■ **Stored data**
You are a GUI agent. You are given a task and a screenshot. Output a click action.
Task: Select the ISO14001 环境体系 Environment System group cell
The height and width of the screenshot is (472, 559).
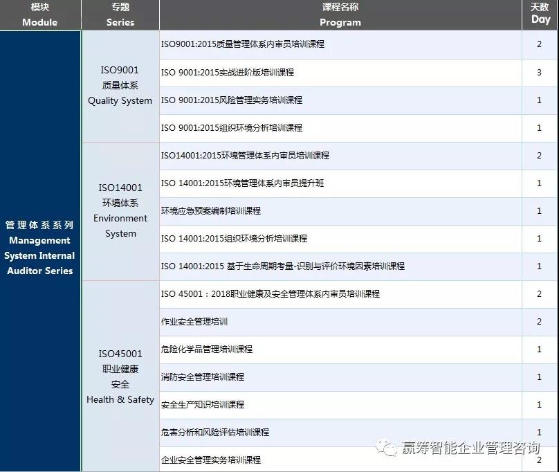click(x=119, y=211)
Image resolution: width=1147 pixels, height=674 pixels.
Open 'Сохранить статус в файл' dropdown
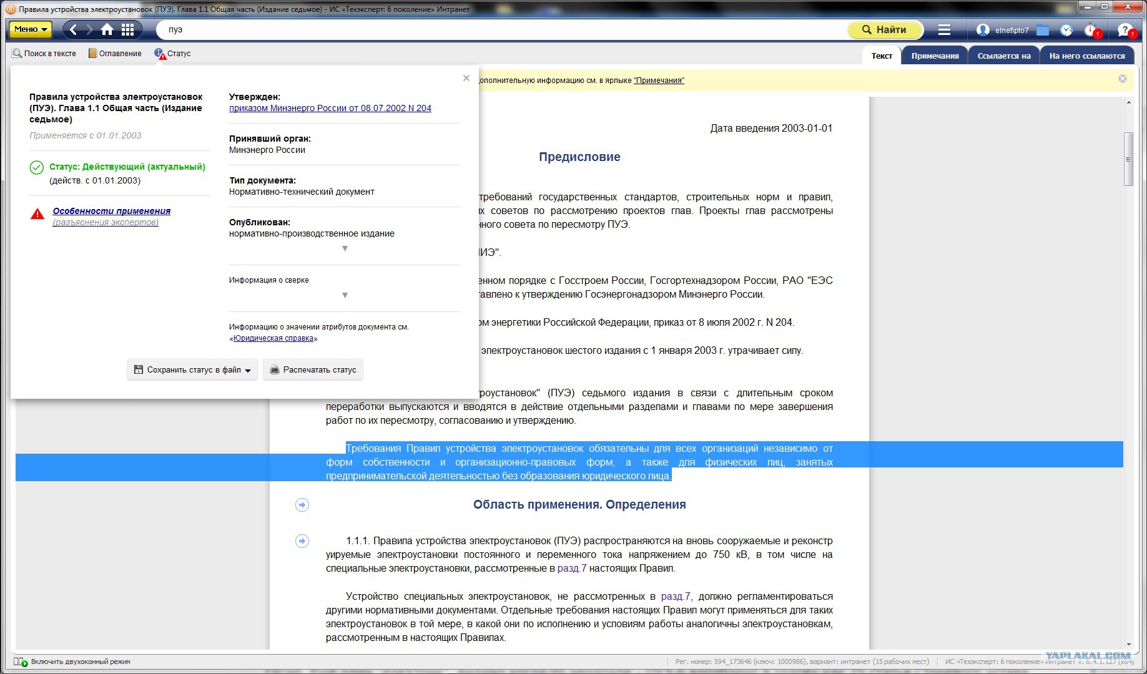tap(192, 369)
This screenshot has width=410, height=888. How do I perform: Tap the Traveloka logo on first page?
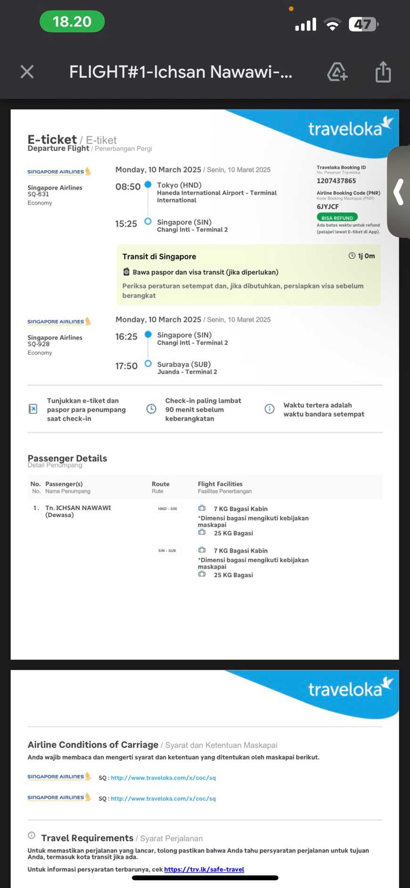coord(350,127)
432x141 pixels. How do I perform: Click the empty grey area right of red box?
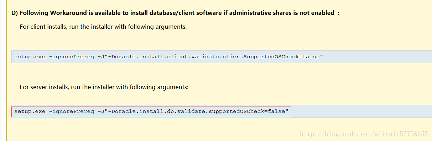click(361, 112)
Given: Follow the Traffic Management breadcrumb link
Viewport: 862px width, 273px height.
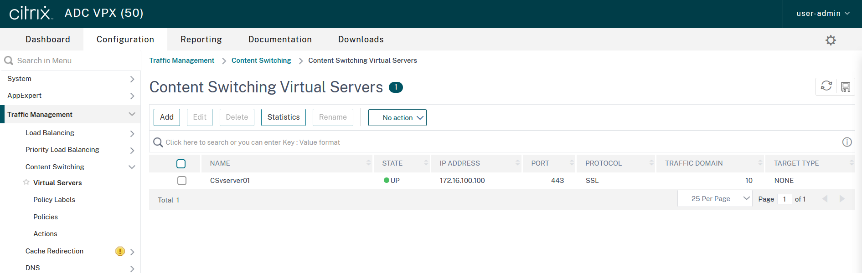Looking at the screenshot, I should (x=181, y=61).
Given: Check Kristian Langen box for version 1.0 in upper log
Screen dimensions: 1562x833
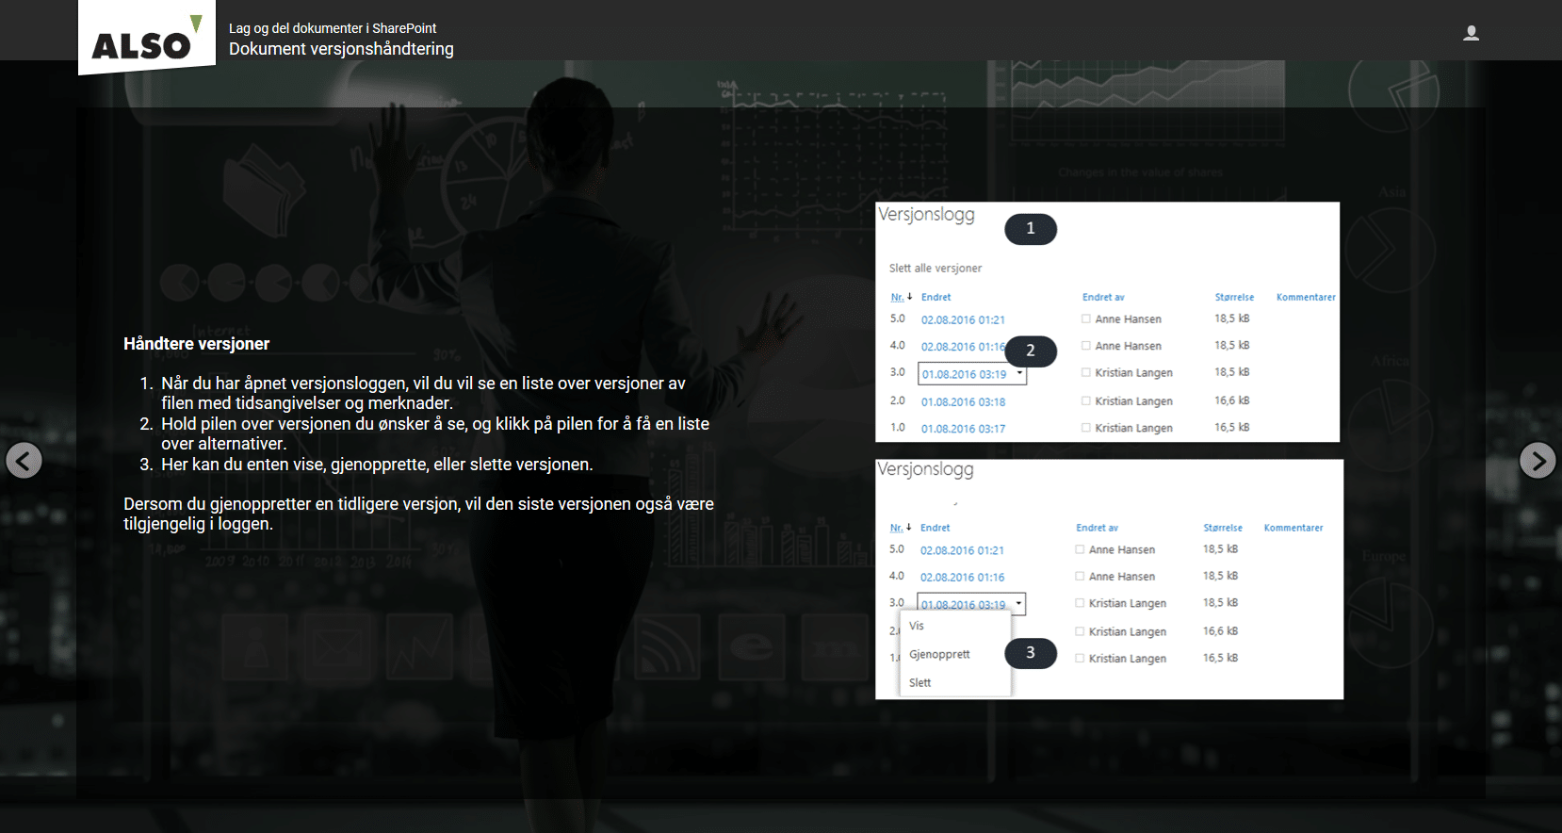Looking at the screenshot, I should (x=1085, y=428).
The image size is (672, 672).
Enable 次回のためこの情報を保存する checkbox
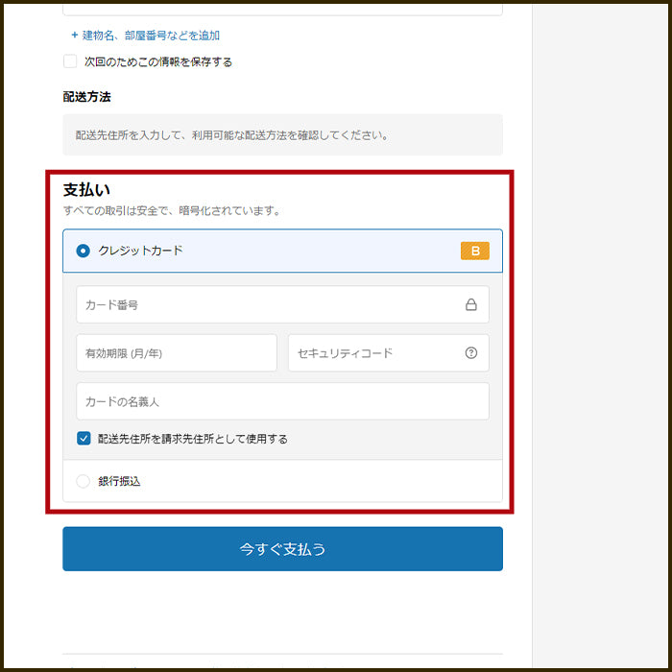70,61
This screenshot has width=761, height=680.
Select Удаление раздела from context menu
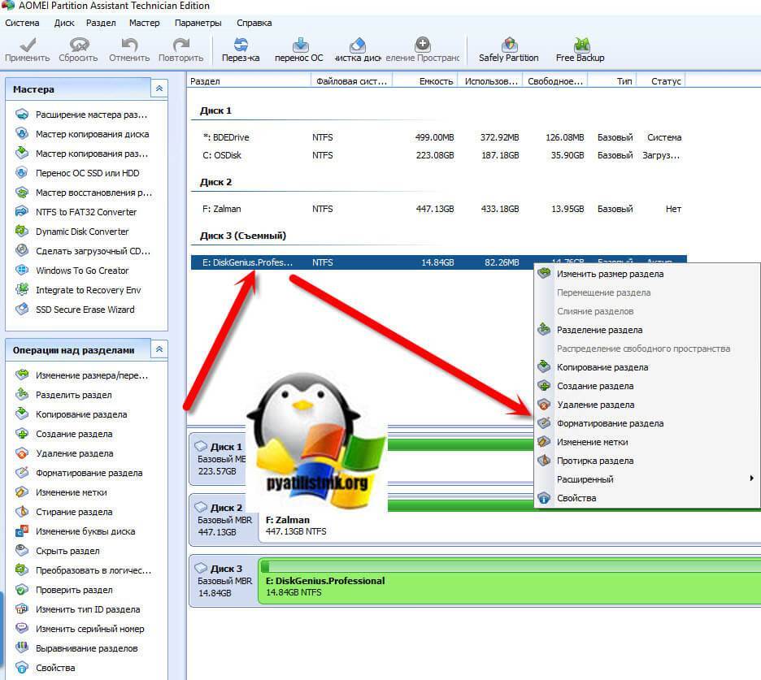pyautogui.click(x=595, y=405)
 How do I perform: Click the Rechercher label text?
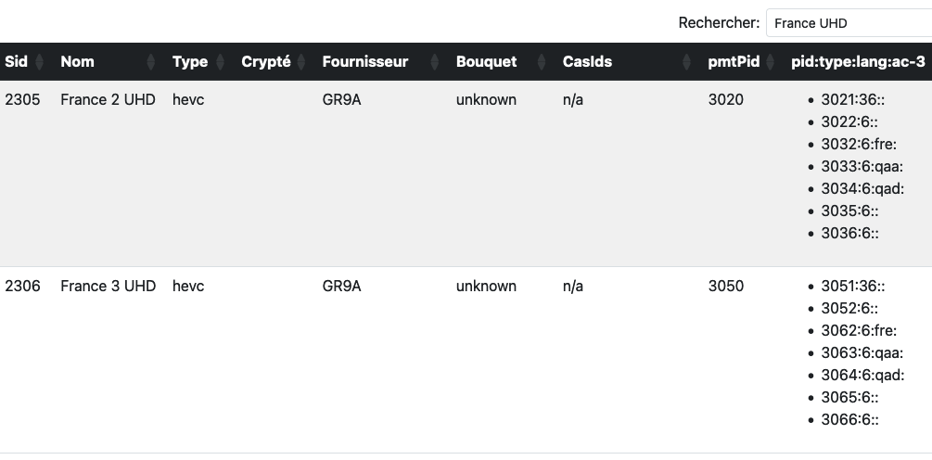click(720, 23)
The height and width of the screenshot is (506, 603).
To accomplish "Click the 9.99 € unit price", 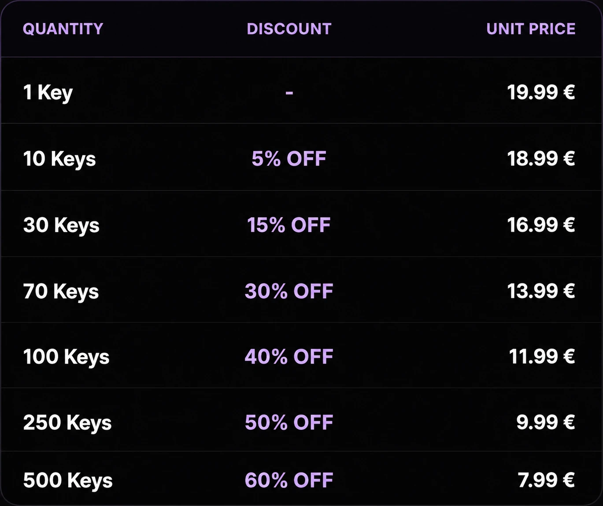I will [x=546, y=422].
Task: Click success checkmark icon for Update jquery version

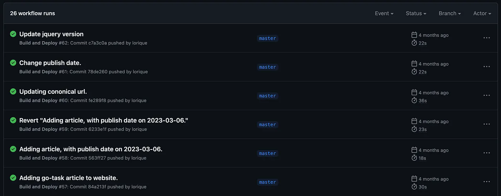Action: pyautogui.click(x=13, y=34)
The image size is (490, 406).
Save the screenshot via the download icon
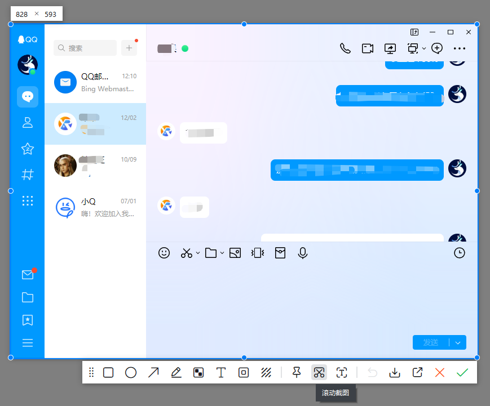coord(395,372)
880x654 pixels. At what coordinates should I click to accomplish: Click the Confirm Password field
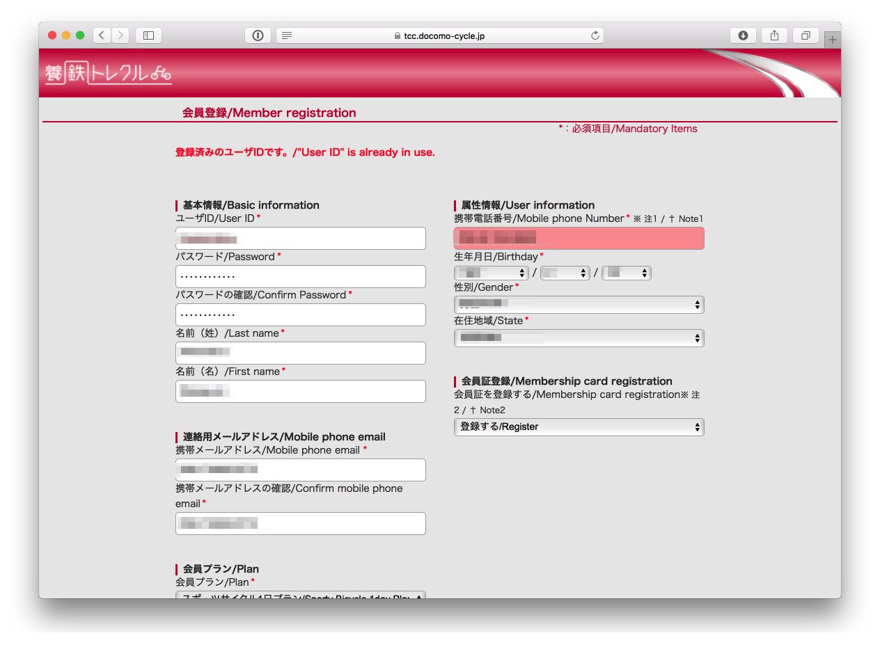pos(300,315)
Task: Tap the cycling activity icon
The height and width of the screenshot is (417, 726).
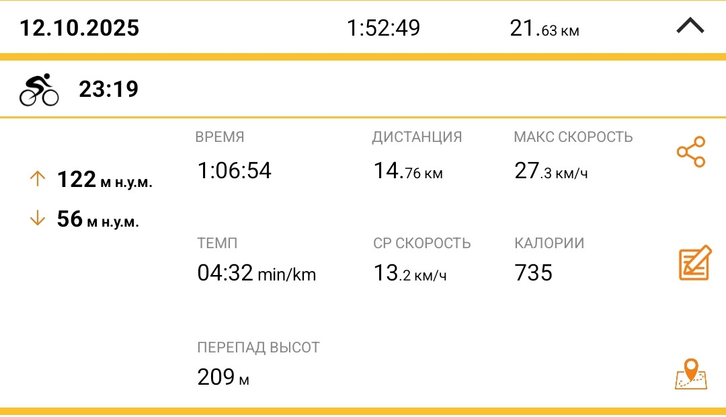Action: (39, 89)
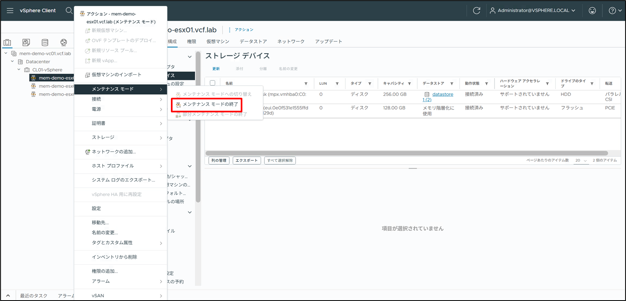Open the items-per-page dropdown showing 20

tap(581, 160)
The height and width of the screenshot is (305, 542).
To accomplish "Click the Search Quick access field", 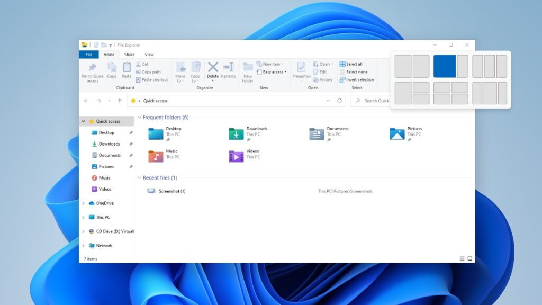I will click(372, 101).
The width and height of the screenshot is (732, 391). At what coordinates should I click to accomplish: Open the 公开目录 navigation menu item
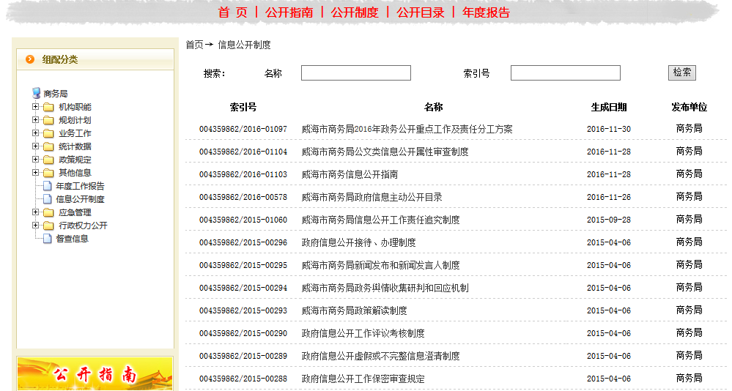[421, 12]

■ **EXERCISE DETAILS**
If a line in the records above has the word "size", copy it out.

■ **RESPONSE TO THE TASK**
The image size is (672, 672).
The image size is (490, 406).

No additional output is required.